** Dataset content follows **

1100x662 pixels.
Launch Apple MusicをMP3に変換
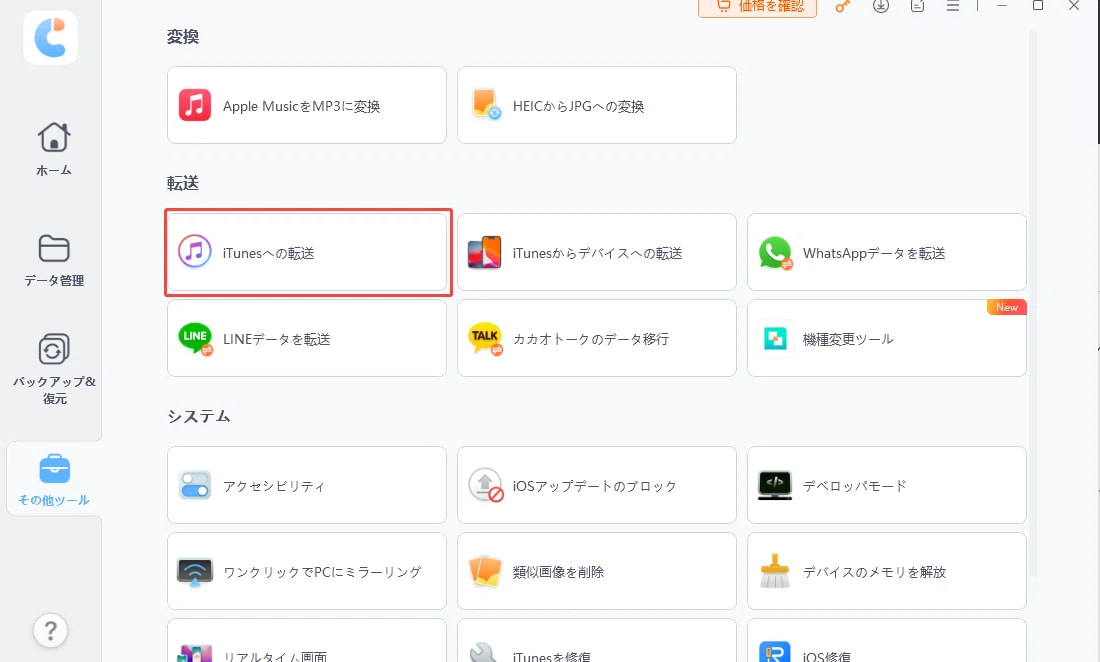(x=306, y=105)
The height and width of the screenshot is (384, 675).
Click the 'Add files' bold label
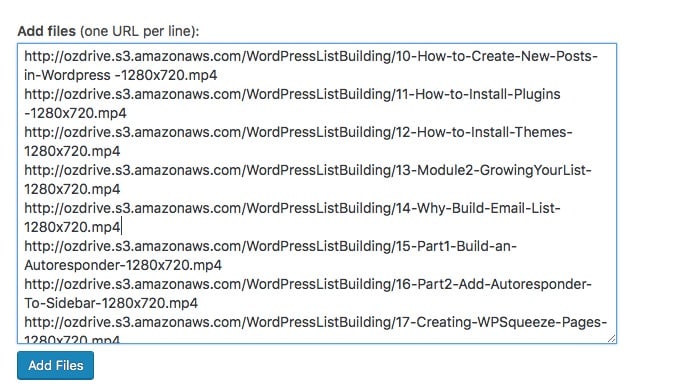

** End of Dataset content **

> Assignment: Each line of the data above must be reproduced as written. Skip the pictures.

> Result:
1100x662 pixels.
Launch Apple MusicをMP3に変換
(x=306, y=105)
The height and width of the screenshot is (384, 675).
Click the 'Add files' bold label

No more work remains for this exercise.